Peace, Love, and Country Music is the second solo studio album by country music artist Ronnie Dunn. The album was released on April 8, 2014 via Dunn's own record label Little Will-E Records. Peace, Love, and Country Music is Dunn's first solo release since 2011's Ronnie Dunn released on Arista Nashville.
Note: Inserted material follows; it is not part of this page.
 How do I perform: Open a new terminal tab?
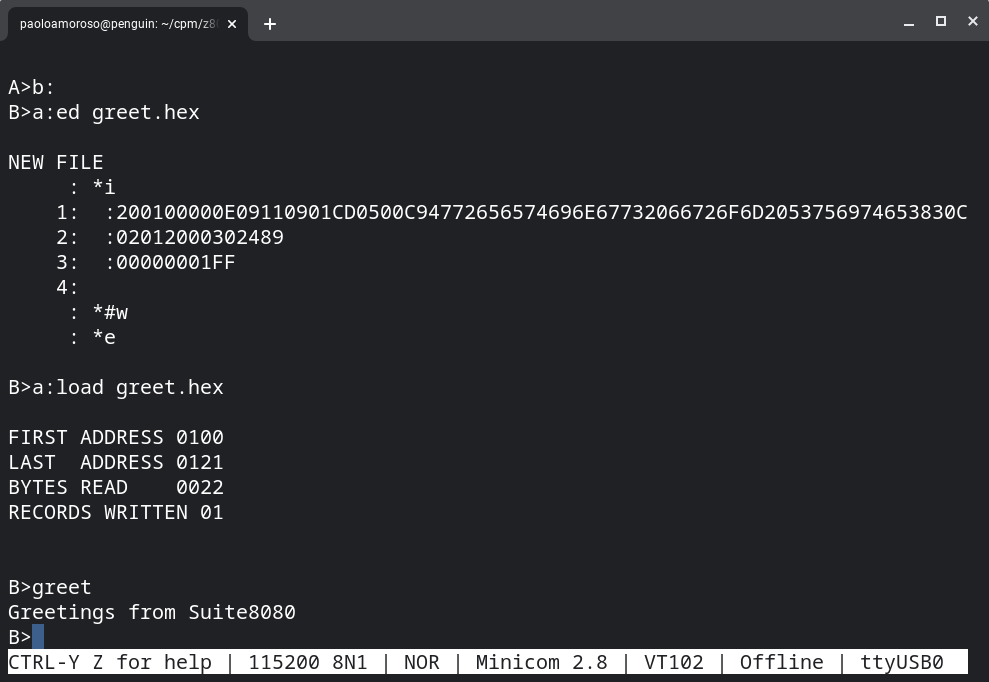(x=270, y=24)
The lead off single for the album was "Kiss You There". It was released to radio on June 4, 2013 though a joint effort between Ronnie Dunn's Little Will-E Records and HitShop Records. The single charted #60 on the Billboards Country Airplay Charts. Following an unsuccessful radio run, LWR and HitShop parted ways. The second single from the album, "I Wish I Still Smoked Cigarettes", was released on iTunes on November 19, 2013. After the single's release, Dunn sat out on a small radio tour to promote the single.

Background 

Following two top 20 singles from Dunn's debut solo album, Ronnie Dunn, the third single, "Let the Cowboy Rock" was released in January 2012. The single stalled at #31 on the Country charts and Ronnie Dunn asked his fans through Facebook what they thought the fourth single should be. After this post, Ronnie was called by Sony when they informed him that his Facebook post "killed" the ""Let The Cowboy Rock" single. Ronnie then suggested that the fourth single from the album be "Once". The single was never released. On June 7, 2012, one year after the release of the album, Ronnie announced on Facebook that he and Sony had parted ways.
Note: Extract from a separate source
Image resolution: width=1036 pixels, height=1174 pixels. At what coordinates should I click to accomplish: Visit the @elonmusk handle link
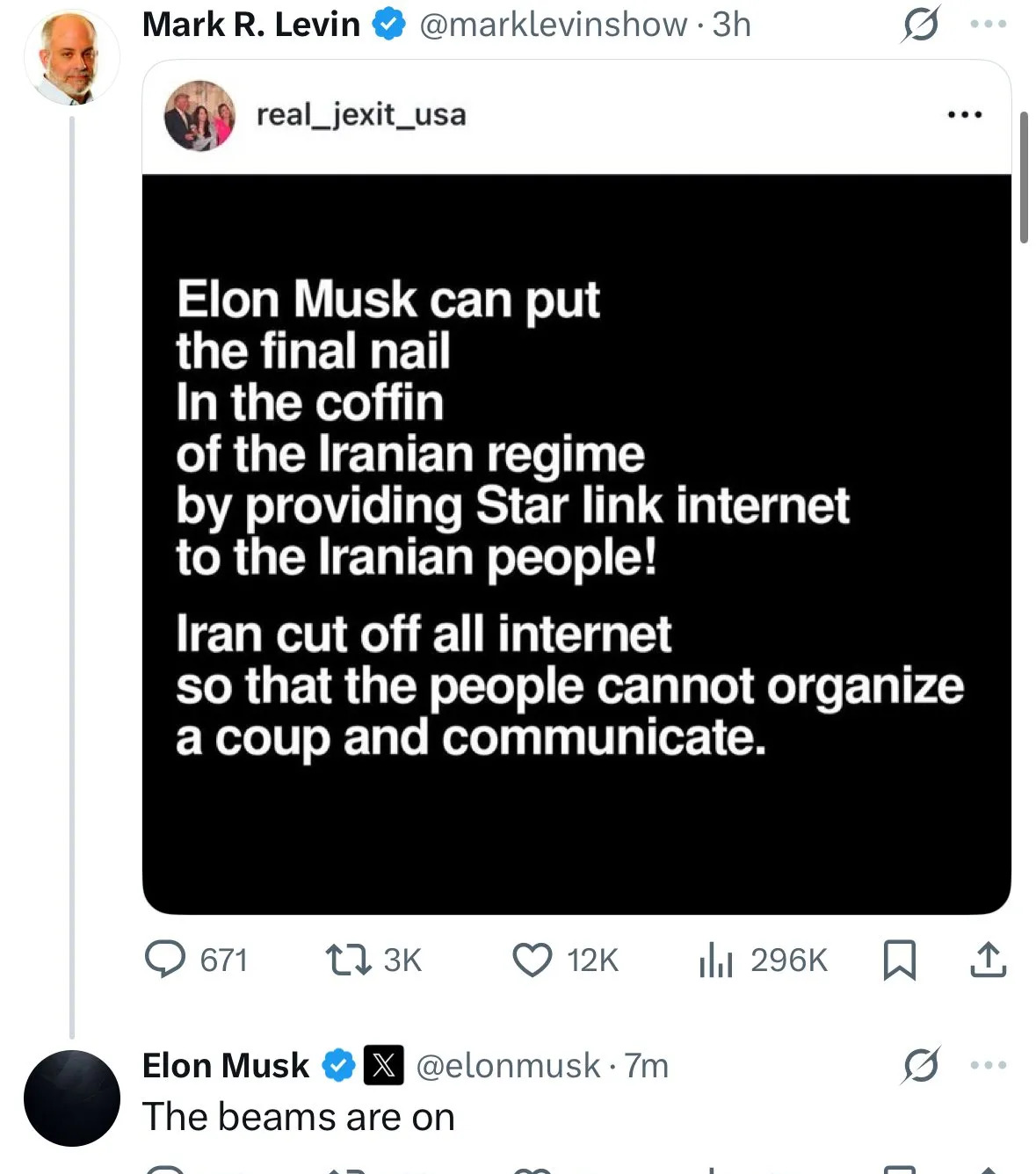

On June 4, 2013 Ronnie Dunn released a promo single "Country This" and the lead off single "Kiss You There" to SiriusXM radio. On June 6, 2013, Ronnie Dunn performed the two songs along with "Cowgirls Rock 'N Roll" and the title track from the album "Peace, Love, And Country Music" at the 2013 CMA Music Fest following the 2013 CMT Music Awards.

On June 9, 2013, Ronnie Dunn announced his new record deal with indie label HitShop Records. The deal was to be a joint effort between HitShop and Ronnie's own Little Will-E Records with HitShop assisting in radio distribution. However, after an unsuccessful run with "Kiss You There", LWR and HitShop parted ways.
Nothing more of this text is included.